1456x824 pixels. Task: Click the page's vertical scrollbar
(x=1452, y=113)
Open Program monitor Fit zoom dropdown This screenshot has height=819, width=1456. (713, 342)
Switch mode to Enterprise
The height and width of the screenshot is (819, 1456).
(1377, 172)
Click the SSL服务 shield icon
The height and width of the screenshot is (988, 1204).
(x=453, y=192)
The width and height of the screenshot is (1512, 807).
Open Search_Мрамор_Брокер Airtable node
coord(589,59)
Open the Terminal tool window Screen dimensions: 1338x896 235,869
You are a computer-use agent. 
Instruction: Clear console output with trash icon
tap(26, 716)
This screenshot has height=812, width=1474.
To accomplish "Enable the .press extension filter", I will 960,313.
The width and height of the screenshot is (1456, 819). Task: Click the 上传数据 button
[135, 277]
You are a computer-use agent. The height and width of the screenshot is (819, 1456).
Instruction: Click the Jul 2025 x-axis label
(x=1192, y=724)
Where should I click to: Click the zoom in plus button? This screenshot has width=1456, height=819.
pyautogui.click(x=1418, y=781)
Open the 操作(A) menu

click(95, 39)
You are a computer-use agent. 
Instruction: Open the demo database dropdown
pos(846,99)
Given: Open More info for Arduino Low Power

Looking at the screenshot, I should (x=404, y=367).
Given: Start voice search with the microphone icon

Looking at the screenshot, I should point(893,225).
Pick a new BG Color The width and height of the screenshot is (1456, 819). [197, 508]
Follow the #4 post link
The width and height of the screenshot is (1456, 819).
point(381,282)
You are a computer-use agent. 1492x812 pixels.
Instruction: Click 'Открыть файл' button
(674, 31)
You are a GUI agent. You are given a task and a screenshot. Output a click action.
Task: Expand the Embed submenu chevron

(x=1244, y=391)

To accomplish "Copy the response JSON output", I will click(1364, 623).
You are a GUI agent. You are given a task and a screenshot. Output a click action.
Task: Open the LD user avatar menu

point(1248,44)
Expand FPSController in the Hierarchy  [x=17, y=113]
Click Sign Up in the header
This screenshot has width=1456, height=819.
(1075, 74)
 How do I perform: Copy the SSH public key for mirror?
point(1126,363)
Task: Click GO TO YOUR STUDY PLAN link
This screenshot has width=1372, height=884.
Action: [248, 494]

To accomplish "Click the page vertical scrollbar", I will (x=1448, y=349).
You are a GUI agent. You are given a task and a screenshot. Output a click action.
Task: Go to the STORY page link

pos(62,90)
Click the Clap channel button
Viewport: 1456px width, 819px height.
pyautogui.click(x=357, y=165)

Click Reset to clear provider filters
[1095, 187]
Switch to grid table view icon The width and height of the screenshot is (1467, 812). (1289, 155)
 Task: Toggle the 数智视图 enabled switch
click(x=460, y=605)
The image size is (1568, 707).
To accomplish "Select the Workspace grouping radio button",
::::::
* **What you have to do**
What is needed here is an exact reproduction of all the entries.

* **Response below**
1456x824 pixels. Task: Click the page's vertical scrollbar
(x=1452, y=113)
Open Program monitor Fit zoom dropdown This screenshot has height=819, width=1456. (713, 342)
Switch mode to Enterprise
The height and width of the screenshot is (819, 1456).
(1377, 172)
Click the SSL服务 shield icon
The height and width of the screenshot is (988, 1204).
(x=453, y=192)
The width and height of the screenshot is (1512, 807).
Open Search_Мрамор_Брокер Airtable node
coord(589,59)
Open the Terminal tool window Screen dimensions: 1338x896 235,869
You are a computer-use agent. 
Instruction: Clear console output with trash icon
tap(26, 716)
This screenshot has height=812, width=1474.
To accomplish "Enable the .press extension filter", I will 960,313.
The width and height of the screenshot is (1456, 819). Task: Click the 上传数据 button
[135, 277]
You are a computer-use agent. The height and width of the screenshot is (819, 1456).
Instruction: Click the Jul 2025 x-axis label
(x=1192, y=724)
Where should I click to: Click the zoom in plus button? This screenshot has width=1456, height=819.
pyautogui.click(x=1418, y=781)
Open the 操作(A) menu

click(95, 39)
You are a computer-use agent. 
Instruction: Open the demo database dropdown
pos(846,99)
Given: Open More info for Arduino Low Power

Looking at the screenshot, I should (x=404, y=367).
Given: Start voice search with the microphone icon

Looking at the screenshot, I should point(893,225).
Pick a new BG Color The width and height of the screenshot is (1456, 819). [197, 508]
Follow the #4 post link
The width and height of the screenshot is (1456, 819).
point(381,282)
You are a computer-use agent. 1492x812 pixels.
Instruction: Click 'Открыть файл' button
(674, 31)
You are a GUI agent. You are given a task and a screenshot. Output a click action.
Task: Expand the Embed submenu chevron

(x=1244, y=391)

To accomplish "Copy the response JSON output", I will click(1364, 623).
You are a GUI agent. You are given a task and a screenshot. Output a click action.
Task: Open the LD user avatar menu

point(1248,44)
Expand FPSController in the Hierarchy  [x=17, y=113]
Click Sign Up in the header
This screenshot has width=1456, height=819.
(1075, 74)
 How do I perform: Copy the SSH public key for mirror?
point(1126,363)
Task: Click GO TO YOUR STUDY PLAN link
This screenshot has width=1372, height=884.
Action: [248, 494]

To accomplish "Click the page vertical scrollbar", I will (x=1448, y=349).
You are a GUI agent. You are given a task and a screenshot. Output a click action.
Task: Go to the STORY page link

pos(62,90)
Click the Clap channel button
Viewport: 1456px width, 819px height.
pyautogui.click(x=357, y=165)

Click Reset to clear provider filters
[1095, 187]
Switch to grid table view icon The width and height of the screenshot is (1467, 812). (1289, 155)
 Task: Toggle the 数智视图 enabled switch
click(x=460, y=605)
The image size is (1568, 707).
To accomplish "Select the Workspace grouping radio button",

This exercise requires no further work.